* [Assignment] What is needed is an exact copy of every entry below, minus the images.

------ Data records

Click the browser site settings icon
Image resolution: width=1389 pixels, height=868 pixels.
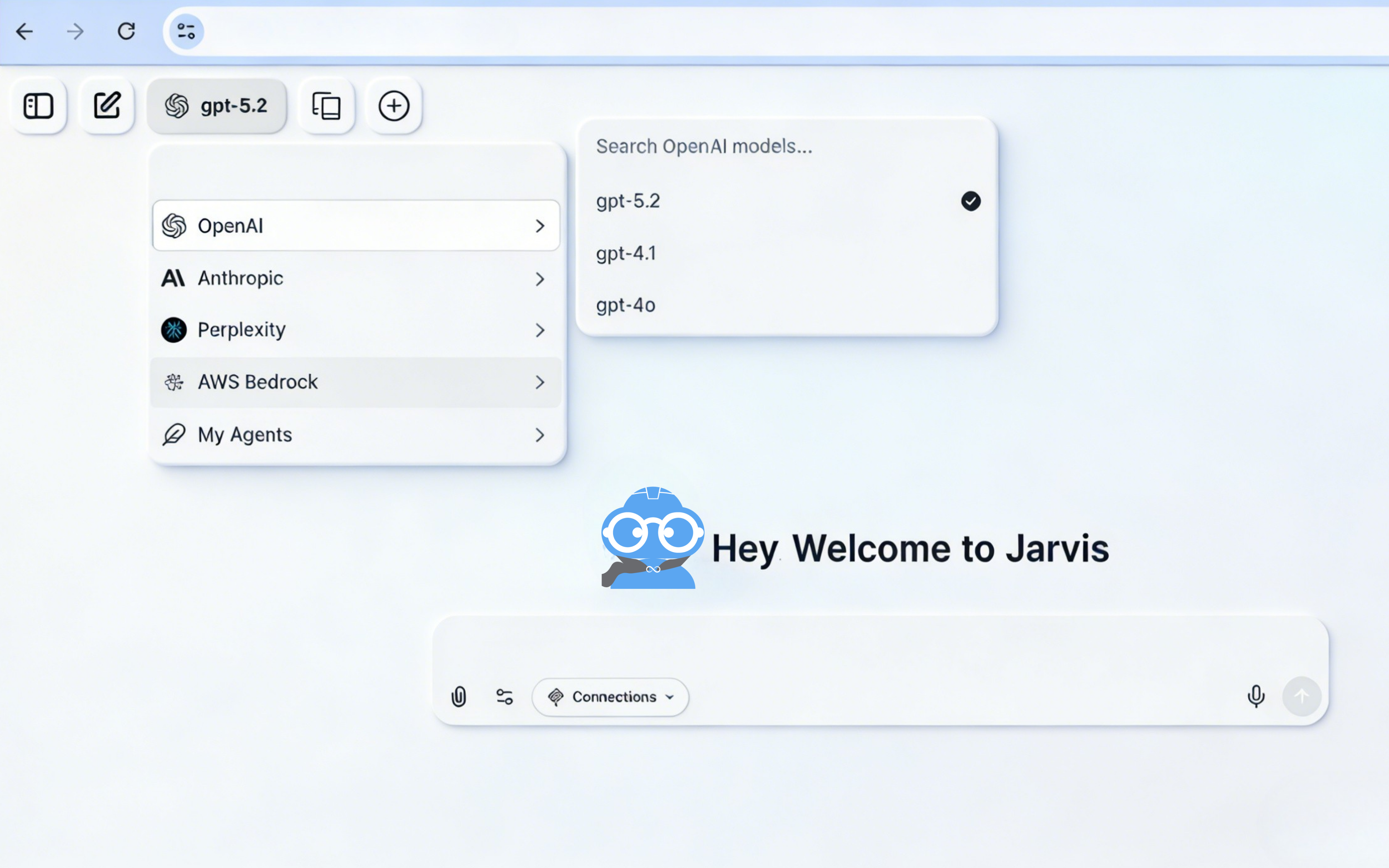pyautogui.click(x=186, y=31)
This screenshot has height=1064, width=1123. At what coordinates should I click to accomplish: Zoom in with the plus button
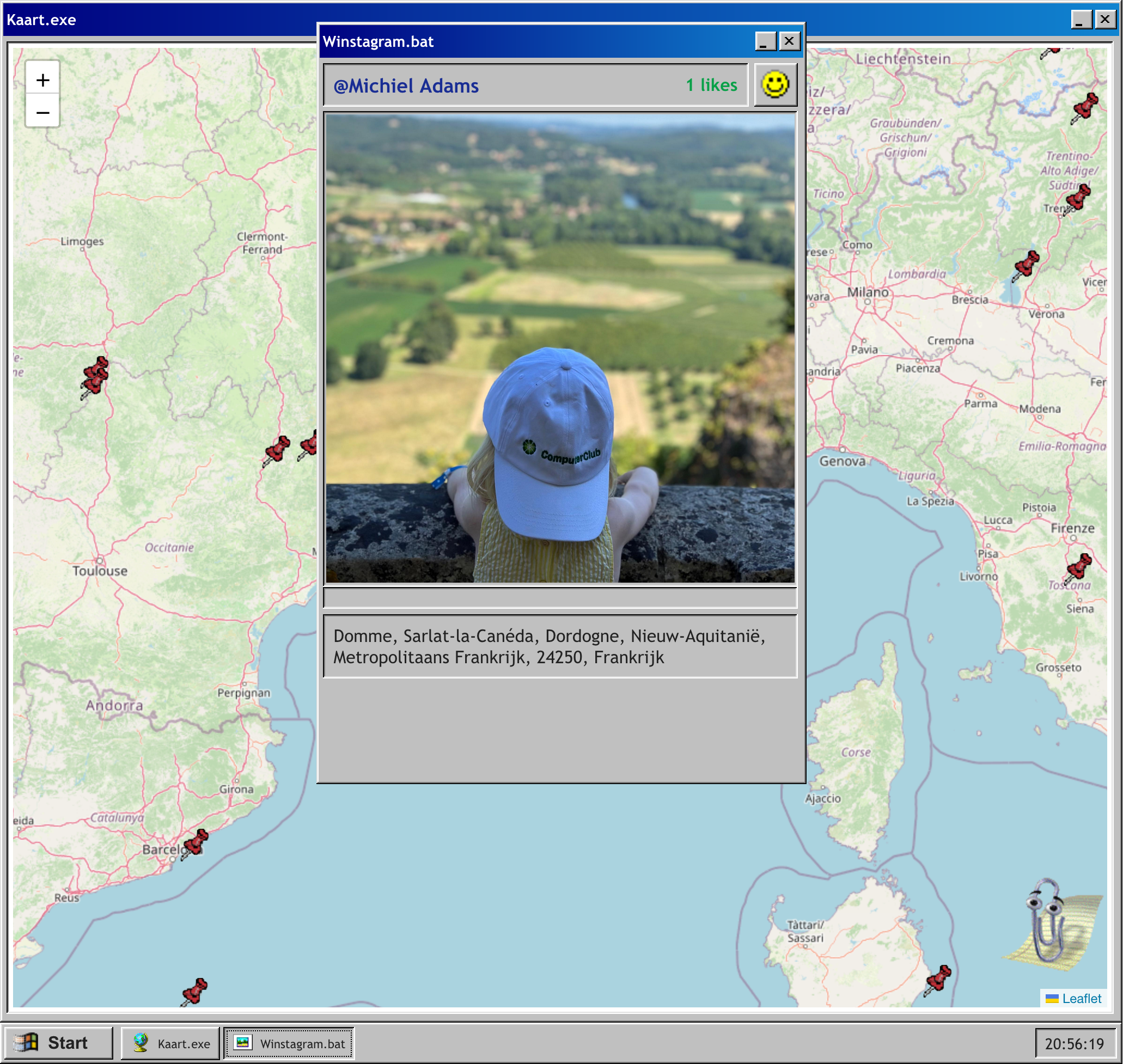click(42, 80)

------------

* [Solved exercise]
Click the browser site settings icon
Image resolution: width=1389 pixels, height=868 pixels.
pyautogui.click(x=186, y=31)
This screenshot has height=1064, width=1123. At what coordinates should I click to accomplish: Zoom in with the plus button
click(42, 80)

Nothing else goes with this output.